======== 展示文本 ========

搜狐娛樂專稿(胖部/文)
一批“00后”歌手,正通過音綜出圈。
這當然算得上一種可喜的變化。多年來,音樂行業新人、新歌難出頭,音綜領域卻“老油條”、翻唱扎堆,如此反差,成為音綜制作和音樂產業發展兩端的共同困境。
當《歌手2025》的單依純,以及來自《亞洲新聲》的潘虹、周菲戈等先后獲得不同程度的關注,或可視為對以往困境的一種突圍。
音綜的“00后”時代,似乎正在到來。
而音樂行業,會因此好起來嗎?
舊綜藝,新歌手
非常有趣的是,孵化這些年輕歌手的兩檔節目,《歌手》和《亞洲新聲》,在音綜領域很有代表性。
其中《亞洲新聲》被許多人認為是“《中國好聲音》重生”,正是因為其制作方同樣是燦星文化,甚至還回歸了經典的紅椅子以及作為前冠名商的某涼茶品牌。
而《歌手》和《中國好聲音》代表著中國音綜的兩種經典模式:大牌歌手競演,與新人選秀。
所以,當“00后”歌手同時從兩檔節目脫穎而出,似乎確有幾分行業新風的味道。
事實上,這兩檔從上個時代延續至今的古早音綜IP,近幾年整體都存在缺乏關注與討論,且很難繼續帶火新人、新歌的問題。
包括今年新生的《亞洲新聲》,因為同樣存在同質化明顯的問題,開播至今的熱度、話題度都比較一般。少數出圈的話題,在營銷方向上也存在和《歌手》一定程度的綁定。
比如節目同樣于每周五晚播出,與《歌手》形成對打關系,以此最初帶來節目的話題性;而#亞洲新聲收留心碎歌手觀眾#、#梁翹柏去哪了#等話題,則是從音樂品質上突出節目的優點;圍繞歌手潘虹,“單依純唯一輸過的好聲音”等類似話題,也與《歌手》直接關聯。

======== 所給資料 ========

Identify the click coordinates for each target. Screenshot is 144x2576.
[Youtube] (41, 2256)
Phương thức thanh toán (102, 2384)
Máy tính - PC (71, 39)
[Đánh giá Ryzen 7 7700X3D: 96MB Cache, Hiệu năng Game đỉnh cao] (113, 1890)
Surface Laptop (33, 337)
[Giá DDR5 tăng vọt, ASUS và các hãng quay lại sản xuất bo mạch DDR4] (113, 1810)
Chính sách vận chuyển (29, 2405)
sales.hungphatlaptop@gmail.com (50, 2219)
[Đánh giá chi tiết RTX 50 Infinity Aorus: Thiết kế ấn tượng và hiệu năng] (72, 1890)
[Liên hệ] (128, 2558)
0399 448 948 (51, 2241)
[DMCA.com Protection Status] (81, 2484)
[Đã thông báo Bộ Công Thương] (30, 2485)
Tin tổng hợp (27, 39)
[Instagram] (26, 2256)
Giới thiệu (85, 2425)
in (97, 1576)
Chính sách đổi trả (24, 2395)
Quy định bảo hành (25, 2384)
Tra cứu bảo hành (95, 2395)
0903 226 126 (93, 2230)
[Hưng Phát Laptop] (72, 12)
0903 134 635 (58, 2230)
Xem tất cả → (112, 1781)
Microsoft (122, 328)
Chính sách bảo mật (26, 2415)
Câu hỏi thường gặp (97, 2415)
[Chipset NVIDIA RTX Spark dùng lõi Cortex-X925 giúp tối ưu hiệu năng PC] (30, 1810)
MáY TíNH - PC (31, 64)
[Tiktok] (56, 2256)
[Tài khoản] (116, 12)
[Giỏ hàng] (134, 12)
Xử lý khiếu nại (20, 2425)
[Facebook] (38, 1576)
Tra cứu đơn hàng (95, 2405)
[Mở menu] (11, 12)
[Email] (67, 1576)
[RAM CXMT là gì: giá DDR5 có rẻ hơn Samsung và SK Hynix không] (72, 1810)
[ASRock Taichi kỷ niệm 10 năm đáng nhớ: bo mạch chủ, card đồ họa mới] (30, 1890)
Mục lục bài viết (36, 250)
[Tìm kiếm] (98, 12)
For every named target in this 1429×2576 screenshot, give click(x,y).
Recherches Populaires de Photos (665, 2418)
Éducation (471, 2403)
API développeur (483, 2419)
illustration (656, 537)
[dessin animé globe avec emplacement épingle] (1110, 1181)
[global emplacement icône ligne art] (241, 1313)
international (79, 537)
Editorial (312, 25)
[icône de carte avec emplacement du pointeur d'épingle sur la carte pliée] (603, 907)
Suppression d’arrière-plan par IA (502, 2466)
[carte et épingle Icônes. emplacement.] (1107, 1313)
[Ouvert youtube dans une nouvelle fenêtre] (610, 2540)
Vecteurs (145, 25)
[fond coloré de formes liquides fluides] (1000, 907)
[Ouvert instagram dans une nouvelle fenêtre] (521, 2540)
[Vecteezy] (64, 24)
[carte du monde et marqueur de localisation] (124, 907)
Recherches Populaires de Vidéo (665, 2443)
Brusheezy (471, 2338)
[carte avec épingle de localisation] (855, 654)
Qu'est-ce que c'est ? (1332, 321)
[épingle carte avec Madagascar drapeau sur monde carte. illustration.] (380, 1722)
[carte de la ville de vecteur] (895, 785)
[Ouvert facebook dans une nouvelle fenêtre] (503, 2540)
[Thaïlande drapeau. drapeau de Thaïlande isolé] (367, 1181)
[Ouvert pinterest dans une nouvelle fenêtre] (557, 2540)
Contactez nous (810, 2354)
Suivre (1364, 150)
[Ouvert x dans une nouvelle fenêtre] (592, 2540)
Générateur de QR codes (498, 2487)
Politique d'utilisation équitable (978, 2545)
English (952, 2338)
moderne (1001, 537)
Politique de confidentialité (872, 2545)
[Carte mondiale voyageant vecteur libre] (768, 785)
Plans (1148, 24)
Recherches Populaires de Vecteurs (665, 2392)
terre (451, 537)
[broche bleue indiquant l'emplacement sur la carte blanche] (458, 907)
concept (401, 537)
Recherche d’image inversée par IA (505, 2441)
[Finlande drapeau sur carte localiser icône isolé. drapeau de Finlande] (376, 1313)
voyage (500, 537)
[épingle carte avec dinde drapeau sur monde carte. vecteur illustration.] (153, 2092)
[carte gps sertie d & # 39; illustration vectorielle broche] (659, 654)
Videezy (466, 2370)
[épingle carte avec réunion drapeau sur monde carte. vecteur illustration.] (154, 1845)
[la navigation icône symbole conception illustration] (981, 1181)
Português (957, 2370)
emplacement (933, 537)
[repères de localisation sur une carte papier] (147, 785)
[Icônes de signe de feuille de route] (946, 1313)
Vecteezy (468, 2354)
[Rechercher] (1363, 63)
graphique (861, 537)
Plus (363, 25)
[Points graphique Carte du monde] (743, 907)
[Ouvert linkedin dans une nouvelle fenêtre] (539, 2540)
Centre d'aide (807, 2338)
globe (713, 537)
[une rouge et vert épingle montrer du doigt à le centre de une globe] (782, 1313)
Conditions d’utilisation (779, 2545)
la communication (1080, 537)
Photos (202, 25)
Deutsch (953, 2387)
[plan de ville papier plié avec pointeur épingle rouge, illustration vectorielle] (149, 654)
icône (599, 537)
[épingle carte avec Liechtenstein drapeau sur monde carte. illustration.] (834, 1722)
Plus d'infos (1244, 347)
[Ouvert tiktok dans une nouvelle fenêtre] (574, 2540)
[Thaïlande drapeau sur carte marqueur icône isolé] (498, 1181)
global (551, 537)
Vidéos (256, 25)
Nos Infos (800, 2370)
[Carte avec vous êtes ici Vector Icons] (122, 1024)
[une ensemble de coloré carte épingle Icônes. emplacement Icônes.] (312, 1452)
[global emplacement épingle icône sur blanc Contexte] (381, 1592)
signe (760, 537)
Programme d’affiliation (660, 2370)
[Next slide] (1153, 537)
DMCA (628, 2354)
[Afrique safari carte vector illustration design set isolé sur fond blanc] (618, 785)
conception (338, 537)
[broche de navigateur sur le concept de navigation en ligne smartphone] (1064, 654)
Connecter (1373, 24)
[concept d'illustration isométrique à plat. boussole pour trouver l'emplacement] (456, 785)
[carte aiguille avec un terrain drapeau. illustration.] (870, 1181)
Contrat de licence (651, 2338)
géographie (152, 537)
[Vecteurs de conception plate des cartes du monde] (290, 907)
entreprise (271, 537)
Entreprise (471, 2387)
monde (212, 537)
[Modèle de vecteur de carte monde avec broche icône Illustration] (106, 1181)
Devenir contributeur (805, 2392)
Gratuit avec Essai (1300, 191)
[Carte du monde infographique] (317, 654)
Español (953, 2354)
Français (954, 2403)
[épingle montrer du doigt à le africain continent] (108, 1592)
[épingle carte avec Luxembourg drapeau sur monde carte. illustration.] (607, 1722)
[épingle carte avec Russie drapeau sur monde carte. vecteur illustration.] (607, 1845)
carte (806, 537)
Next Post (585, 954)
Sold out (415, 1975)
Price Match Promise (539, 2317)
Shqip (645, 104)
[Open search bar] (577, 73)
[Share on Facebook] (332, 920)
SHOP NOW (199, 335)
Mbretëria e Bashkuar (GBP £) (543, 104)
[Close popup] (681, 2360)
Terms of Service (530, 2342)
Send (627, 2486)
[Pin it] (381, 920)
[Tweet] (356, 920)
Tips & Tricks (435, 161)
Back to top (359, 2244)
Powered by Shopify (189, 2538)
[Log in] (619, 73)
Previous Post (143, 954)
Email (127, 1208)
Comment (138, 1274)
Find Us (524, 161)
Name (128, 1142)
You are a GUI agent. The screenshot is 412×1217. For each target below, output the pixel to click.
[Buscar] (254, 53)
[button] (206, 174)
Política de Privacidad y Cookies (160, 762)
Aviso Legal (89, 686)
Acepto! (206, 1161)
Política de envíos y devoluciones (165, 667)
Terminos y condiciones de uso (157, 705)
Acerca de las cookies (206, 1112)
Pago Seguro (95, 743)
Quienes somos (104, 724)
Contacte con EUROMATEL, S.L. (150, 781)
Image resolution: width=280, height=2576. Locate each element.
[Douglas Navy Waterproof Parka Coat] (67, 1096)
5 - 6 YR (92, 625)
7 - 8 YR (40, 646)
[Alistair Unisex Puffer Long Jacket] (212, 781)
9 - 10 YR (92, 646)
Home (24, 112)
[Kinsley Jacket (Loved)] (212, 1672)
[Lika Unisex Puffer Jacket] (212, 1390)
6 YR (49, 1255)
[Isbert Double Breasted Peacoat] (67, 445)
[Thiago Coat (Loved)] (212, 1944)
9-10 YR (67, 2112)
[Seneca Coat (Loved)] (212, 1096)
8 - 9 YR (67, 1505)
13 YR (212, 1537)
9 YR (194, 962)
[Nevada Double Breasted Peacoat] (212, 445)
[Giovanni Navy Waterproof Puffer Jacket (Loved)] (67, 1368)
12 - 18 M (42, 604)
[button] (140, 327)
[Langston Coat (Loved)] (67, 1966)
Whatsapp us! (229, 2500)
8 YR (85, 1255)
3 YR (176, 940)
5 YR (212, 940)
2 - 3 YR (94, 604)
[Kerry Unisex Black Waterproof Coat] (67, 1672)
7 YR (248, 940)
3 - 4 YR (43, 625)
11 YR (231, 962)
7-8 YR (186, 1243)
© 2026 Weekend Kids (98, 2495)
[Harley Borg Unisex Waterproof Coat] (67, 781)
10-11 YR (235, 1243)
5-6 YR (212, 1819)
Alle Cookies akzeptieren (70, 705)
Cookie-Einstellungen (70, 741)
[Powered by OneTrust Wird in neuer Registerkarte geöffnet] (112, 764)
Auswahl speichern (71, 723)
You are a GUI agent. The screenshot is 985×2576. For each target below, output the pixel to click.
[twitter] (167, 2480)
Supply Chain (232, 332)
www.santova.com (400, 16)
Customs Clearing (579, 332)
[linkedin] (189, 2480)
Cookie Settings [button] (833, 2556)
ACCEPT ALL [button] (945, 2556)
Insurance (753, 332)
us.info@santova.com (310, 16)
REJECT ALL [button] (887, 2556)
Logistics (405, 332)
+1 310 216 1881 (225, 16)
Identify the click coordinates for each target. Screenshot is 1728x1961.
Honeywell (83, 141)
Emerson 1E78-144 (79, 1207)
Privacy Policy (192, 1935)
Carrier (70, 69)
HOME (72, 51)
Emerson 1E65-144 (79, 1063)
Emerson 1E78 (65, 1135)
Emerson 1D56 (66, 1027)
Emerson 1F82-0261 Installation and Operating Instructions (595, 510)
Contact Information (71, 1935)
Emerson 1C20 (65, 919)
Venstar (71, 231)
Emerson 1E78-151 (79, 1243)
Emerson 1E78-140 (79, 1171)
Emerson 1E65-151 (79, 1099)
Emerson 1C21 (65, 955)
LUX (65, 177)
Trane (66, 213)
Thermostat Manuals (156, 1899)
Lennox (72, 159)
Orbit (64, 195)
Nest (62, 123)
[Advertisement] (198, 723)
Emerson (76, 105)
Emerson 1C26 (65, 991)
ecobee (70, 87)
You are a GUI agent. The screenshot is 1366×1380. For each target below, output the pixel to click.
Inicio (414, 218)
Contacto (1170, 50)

========

任務題目 A:
根據上面這篇音綜報道回答:
(i) 《亞洲新聲》的制作方是哪家公司?
(ii) 《亞洲新聲》在每周哪一天晚上播出?
(iii) 《歌手》和《中國好聲音》分別代表中國音綜的哪兩種經典模式?
任務題目 B: 請把上面這篇音綜報道中從「搜狐娛樂專稿(胖部/文)」開始、到「及作為前冠名商的某涼茶品牌。」結束的部分原樣重抄一遍。
任務題目 C: 上面這篇音綜報道裡,用書名號《》標出的名稱有哪些?請全部列出,不要重複。

正確答案 A:
(i) 燦星文化
(ii) 每周五晚
(iii) 大牌歌手競演與新人選秀

正確答案 B:
搜狐娛樂專稿(胖部/文)
一批“00后”歌手,正通過音綜出圈。
這當然算得上一種可喜的變化。多年來,音樂行業新人、新歌難出頭,音綜領域卻“老油條”、翻唱扎堆,如此反差,成為音綜制作和音樂產業發展兩端的共同困境。
當《歌手2025》的單依純,以及來自《亞洲新聲》的潘虹、周菲戈等先后獲得不同程度的關注,或可視為對以往困境的一種突圍。
音綜的“00后”時代,似乎正在到來。
而音樂行業,會因此好起來嗎?
舊綜藝,新歌手
非常有趣的是,孵化這些年輕歌手的兩檔節目,《歌手》和《亞洲新聲》,在音綜領域很有代表性。
其中《亞洲新聲》被許多人認為是“《中國好聲音》重生”,正是因為其制作方同樣是燦星文化,甚至還回歸了經典的紅椅子以及作為前冠名商的某涼茶品牌。

正確答案 C: 《歌手2025》、《亞洲新聲》、《歌手》、《中國好聲音》